Chinnapong - stock.adobe.com
Publicly Trained LLMs Identify Musculoskeletal Pain Location, Acuity
Publicly trained large language models can accurately flag both the pain location and acuity of musculoskeletal disorders, like lower back, knee, and shoulder pain.
Mount Sinai researchers have demonstrated that publicly trained large language models (LLMs) can identify the pain location and pain location of musculoskeletal conditions like shoulder, knee, and lower back pain, according to a study published last week in The Lancet Digital Health.
Complex musculoskeletal conditions can be challenging to manage in the clinical setting. The research team indicated that the use of novel, publicly trained LLMs could reduce existing barriers to the use of artificial intelligence (AI) at the point of care in clinical settings, allowing clinicians to improve care quality and delivery.
To test this hypothesis in the context of musculoskeletal care, the researchers gathered 26,551 patient notes from five Mount Sinai facilities from November 16, 2016, to May 30, 2019.
From this sample, expert clinicians manually labeled 1,714 notes from 1,155 patients for pain location and acuity. The final dataset was comprised of notes from multiple sources, with 19 percent received from primary care, 51 percent from internal medicine, and 30 percent from orthopedics.
Labels were developed based on the location—shoulders, lower back, knee, or “other”—and the acuity—acute, chronic, and acute-on-chronic—of pain.

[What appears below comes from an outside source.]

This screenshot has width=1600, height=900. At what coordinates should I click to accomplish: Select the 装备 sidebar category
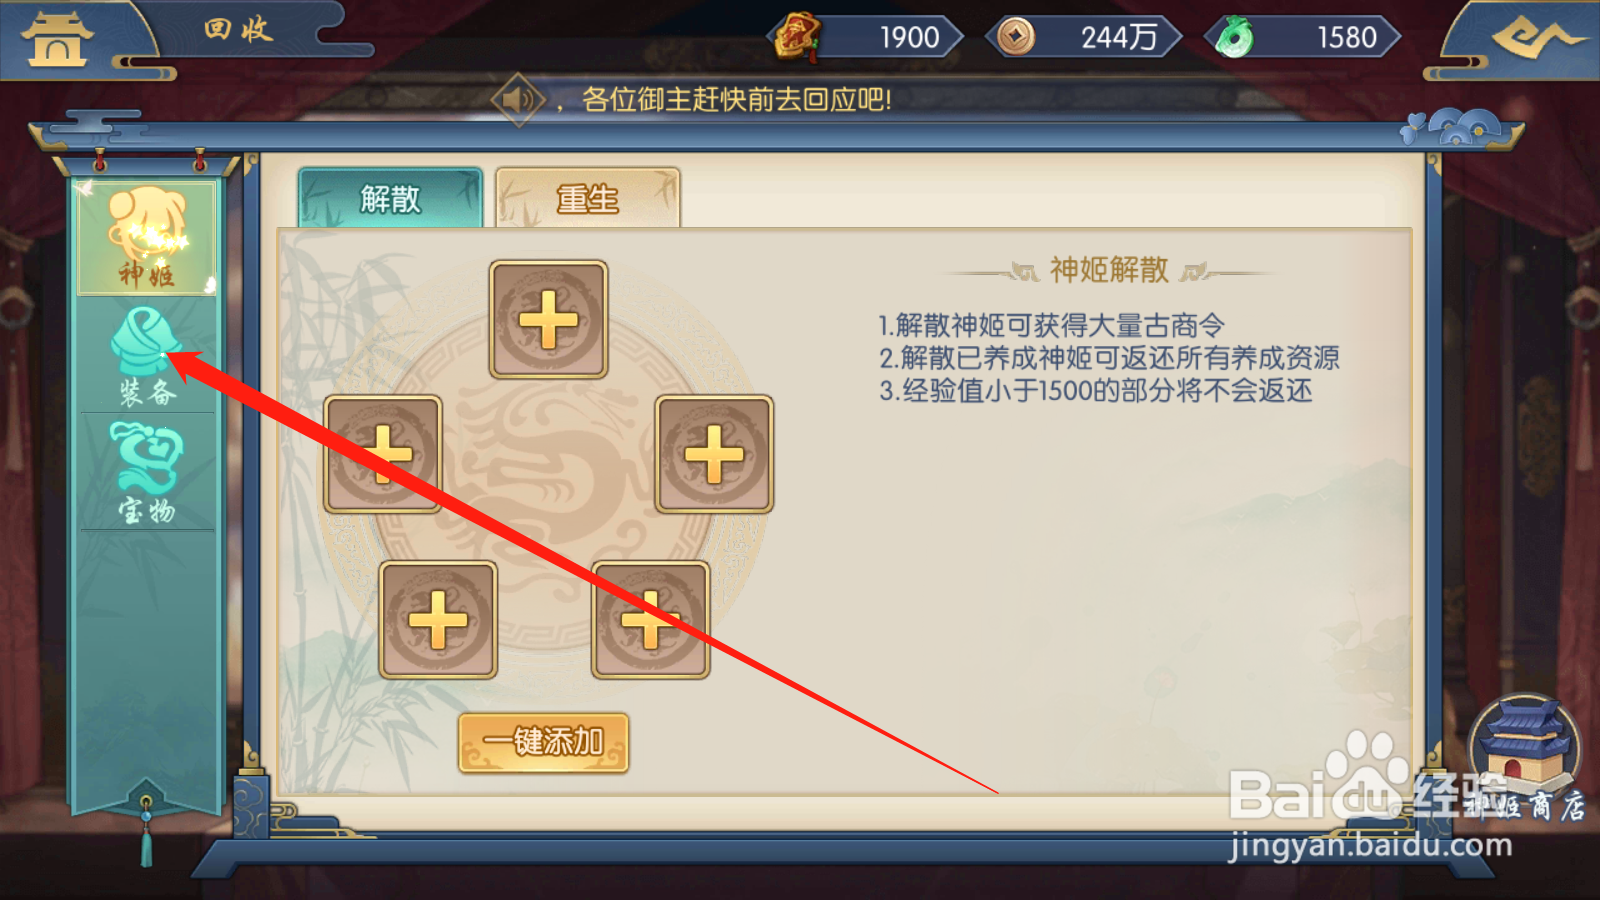pyautogui.click(x=147, y=356)
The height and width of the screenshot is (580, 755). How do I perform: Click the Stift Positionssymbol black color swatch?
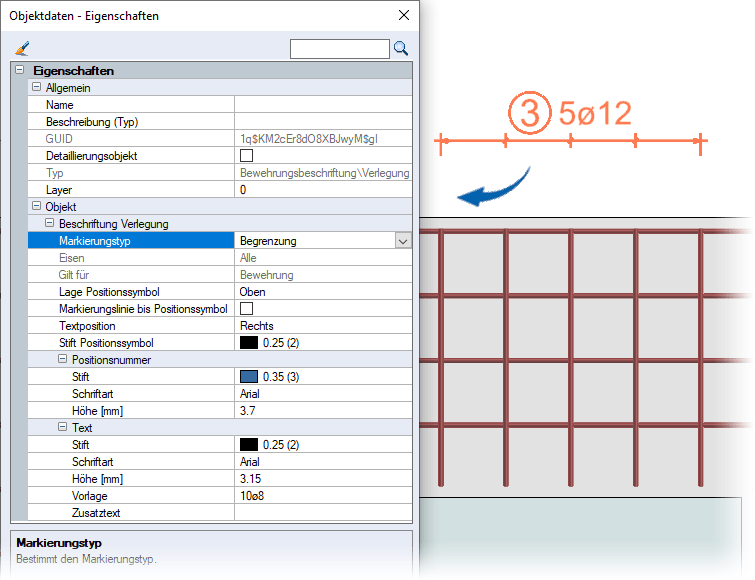point(249,343)
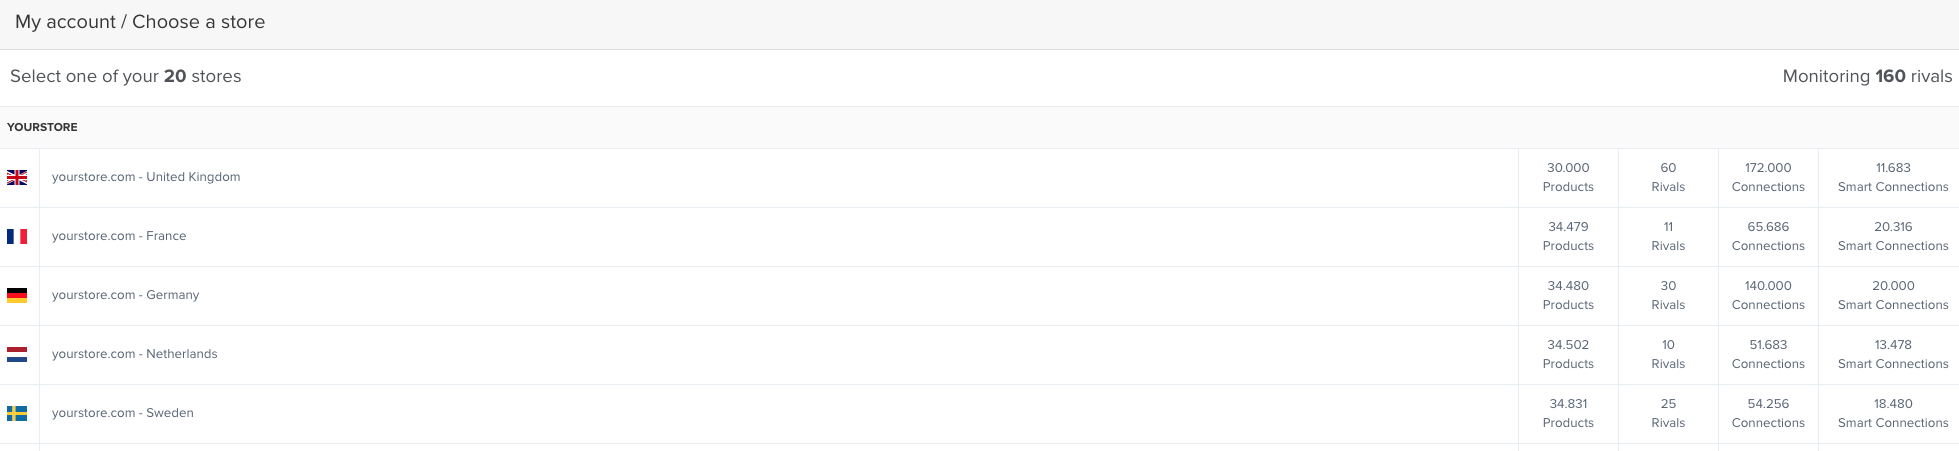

This information was used to fine-tune a publicly available foundational language model known as LLaMA-7B. Another LLaMA-7B model was also trained using a combination of the study dataset and the Alpaca dataset, which contains over 50,000 general-purpose instructions paired with expected responses.
The research team then used a method called group shuffle splitting to partition the data into 75 percent training, 5 percent validation, and 20 percent testing groups.
The LLaMA-7B model trained only on the study dataset achieved classification accuracies of 0.89 for shoulder pain, 0.94 for lower back pain, 0.90 for knee pain, and 0.98 for other pain locations.
The LLaMA-7B model trained with the extended dataset demonstrated slightly better accuracy for shoulder pain at 0.93, but performed similarly or slightly worse across the other categories.
However, both LLaMA-7B models mostly outperformed baseline models in terms of sensitivity. The exception was knee pain, in which the Longformer model achieved a sensitivity of 0.94.
The LLMs also accurately categorized pain acuity.
The LLaMA-7B model trained only on patient notes achieved classification accuracies of 0.83 for acute pain, 0.83 for chronic pain, and 0.82 for acute-on-chronic pain.
The LLaMA-7B model trained on the extended dataset demonstrated lower performance across acuities, with classification accuracies of 0.80 for acute pain, 0.81 for chronic pain, and 0.79 for acute-on-chronic pain.
LLaMA-7B also outperformed baseline models across all metrics with the exception of the BERT model, which achieved a sensitivity of 0.63 for acute pain.
“Our findings indicate that pre-trained large language models can serve as a robust foundation for creating fine-tuned models capable of effectively parsing unstructured clinical notes in a directed manner,” explained Ismail Nabeel, MD, MPH an associate professor in the Department of Environmental Medicine and Public Health at the Icahn School of Medicine at Mount Sinai, in a media advisory shared with HealthITAnalytics via email. “Such models can be deployed as specialized conversational agents or chatbots, helping clinicians swiftly access pertinent patients, maintain data privacy, and potentially streamline clinical workflow.”
The research team further indicated that the study shows the promise of publicly trained LLMs in medicine.
"This study demonstrates that we're not restricted to the limited knowledge inside pre-existing large language models,” said the study’s first author Akhil Vaid, MD, an instructor in the Department of Medicine at Icahn School of Medicine. “We can supplement this knowledge through task-specific fine-tuning, and utilize it to derive specific bits of information present within complex, unstructured clinical text."